A COMISSÃO DE 1% "A partir daquele momento, Carlos Ramos ofereceu a ele [Dile] não mais um salário, e sim uma participação no projeto dele, 1%. Mas com uma condição: que eu acertasse, que eu pedisse. O roteiro da conversa foi premeditado."

A PRIMEIRA FITA "Armando Dile já era assessor de Cachoeira quando me ligou e pediu uma reunião, às 19h. Disse para fazermos na Loterj, mas Dile disse que ele [Cachoeira] queria me mostrar as instalações [do consórcio Combralog, que acabara de vencer licitação para loteria online] num escritório em Botafogo [zona sul do Rio]." Segundo Waldomiro, Dile disse que Cachoeira gostaria de contribuir com as campanhas eleitorais.

A FITA NO AEROPORTO "Não me lembro dos detalhes dessa conversa." Para Waldomiro, o áudio da conversa só seria divulgado se beneficiasse o autor das gravações. Disse que as conversas que teve com Cachoeira na época foram para que ele cumprisse o contrato entre Combralog e Loterj. A fita mostra Waldomiro recebendo uma sacola, que era de uma livraria e, dentro dela, havia jornais, disse o ex-assessor.

INTERESSES DE CACHOEIRA "Por que esse senhor [Cachoeira] nutre por mim tanto ódio, usou expediente criminoso de gravar uma fita há dois anos e divulgá-la agora? Foi porque eu não cedi naquilo a que ele não tinha direito. Ele se sentiu prejudicado e, por isso, usou outros subterfúgios. Virei refém dessa situação."

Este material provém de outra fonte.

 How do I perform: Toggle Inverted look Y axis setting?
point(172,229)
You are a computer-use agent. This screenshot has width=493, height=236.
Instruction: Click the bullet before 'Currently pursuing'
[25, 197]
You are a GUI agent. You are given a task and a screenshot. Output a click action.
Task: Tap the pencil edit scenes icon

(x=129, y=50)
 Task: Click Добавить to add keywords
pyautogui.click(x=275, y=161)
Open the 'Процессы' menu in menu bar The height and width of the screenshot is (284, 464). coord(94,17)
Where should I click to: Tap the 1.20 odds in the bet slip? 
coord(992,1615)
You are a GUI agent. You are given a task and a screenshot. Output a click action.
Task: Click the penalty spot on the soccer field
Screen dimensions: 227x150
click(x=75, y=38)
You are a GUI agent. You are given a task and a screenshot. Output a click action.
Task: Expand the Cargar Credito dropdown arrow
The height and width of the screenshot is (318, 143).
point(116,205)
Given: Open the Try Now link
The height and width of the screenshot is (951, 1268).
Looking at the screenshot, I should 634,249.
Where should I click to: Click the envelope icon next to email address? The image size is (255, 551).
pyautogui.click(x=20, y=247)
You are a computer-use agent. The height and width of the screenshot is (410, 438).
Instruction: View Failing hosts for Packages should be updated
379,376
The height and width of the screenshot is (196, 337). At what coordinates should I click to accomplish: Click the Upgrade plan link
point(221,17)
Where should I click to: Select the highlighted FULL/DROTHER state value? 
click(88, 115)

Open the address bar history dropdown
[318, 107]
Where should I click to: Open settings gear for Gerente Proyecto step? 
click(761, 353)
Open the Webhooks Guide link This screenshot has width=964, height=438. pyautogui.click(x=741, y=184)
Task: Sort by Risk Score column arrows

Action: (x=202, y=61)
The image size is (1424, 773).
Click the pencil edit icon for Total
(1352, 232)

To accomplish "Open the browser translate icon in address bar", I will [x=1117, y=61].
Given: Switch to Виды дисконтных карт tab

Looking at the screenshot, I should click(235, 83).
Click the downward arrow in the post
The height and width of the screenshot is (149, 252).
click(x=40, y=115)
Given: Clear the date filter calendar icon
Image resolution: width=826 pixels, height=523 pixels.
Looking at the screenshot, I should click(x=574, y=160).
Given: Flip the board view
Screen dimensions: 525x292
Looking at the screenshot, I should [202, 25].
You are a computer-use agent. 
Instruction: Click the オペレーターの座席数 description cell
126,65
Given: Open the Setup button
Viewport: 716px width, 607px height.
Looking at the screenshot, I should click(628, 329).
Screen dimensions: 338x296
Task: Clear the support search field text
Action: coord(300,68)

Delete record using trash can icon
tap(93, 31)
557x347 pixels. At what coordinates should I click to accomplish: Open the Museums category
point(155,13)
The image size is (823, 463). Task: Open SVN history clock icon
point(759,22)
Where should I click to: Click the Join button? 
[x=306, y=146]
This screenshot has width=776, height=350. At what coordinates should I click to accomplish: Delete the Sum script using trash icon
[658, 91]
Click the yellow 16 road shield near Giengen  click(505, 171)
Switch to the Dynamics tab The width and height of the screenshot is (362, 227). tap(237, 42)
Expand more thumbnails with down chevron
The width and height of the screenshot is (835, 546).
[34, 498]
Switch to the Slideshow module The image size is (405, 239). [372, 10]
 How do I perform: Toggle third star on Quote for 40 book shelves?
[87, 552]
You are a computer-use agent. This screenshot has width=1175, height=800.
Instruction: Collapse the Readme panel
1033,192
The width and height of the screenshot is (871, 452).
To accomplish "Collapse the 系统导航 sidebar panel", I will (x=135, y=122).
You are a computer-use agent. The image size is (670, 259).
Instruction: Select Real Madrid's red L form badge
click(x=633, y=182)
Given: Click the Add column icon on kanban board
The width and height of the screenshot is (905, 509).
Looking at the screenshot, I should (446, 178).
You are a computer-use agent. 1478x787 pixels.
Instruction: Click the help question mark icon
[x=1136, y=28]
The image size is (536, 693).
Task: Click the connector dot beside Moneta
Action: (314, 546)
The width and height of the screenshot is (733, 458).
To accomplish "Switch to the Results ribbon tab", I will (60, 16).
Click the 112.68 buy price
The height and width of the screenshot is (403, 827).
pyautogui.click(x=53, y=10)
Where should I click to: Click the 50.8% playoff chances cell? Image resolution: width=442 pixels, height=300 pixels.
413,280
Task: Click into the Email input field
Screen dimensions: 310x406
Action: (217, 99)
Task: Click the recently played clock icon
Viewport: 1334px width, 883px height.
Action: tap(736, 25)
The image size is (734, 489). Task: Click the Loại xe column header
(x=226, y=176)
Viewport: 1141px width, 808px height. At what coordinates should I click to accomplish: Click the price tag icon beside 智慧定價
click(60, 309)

EDITAL DA LOTERJ Negou ter modificado o edital de loterias de múltiplas chances, vencido pela empresa Hebara, conforme concluiu sindicância da Loterj. Na fita, ele diz para Cachoeira redigir com Dile as alterações que gostaria de fazer. "O pedido de alteração do edital foi feito em março, muito antes da conversa com Cachoeira."

GTECH "Estive com profissionais da GTech depois da ligação desse senhor [Cachoeira], que me chantageava e dizia que eu só precisava encontrar os empresários, dizer que nós tínhamos um contrato no Rio e que estava tudo bem."
O primeiro encontro de Waldomiro com funcionários da GTech aconteceu num hotel em Brasília, em 6 de janeiro de 2003, quando já era subsecretário de Assuntos Parlamentares, com a participação de Cachoeira.

SONEGAÇÃO FISCAL Os rendimentos de Waldomiro na Loterj chegavam a R$ 12.500, apesar de seu salário ser de R$ 4.500. O restante era complementado pela Fundação Parque Alta Tecnologia de Petrópolis (RJ), como ajuda de custo. Waldomiro admitiu ter sonegado essa complementação à Receita Federal.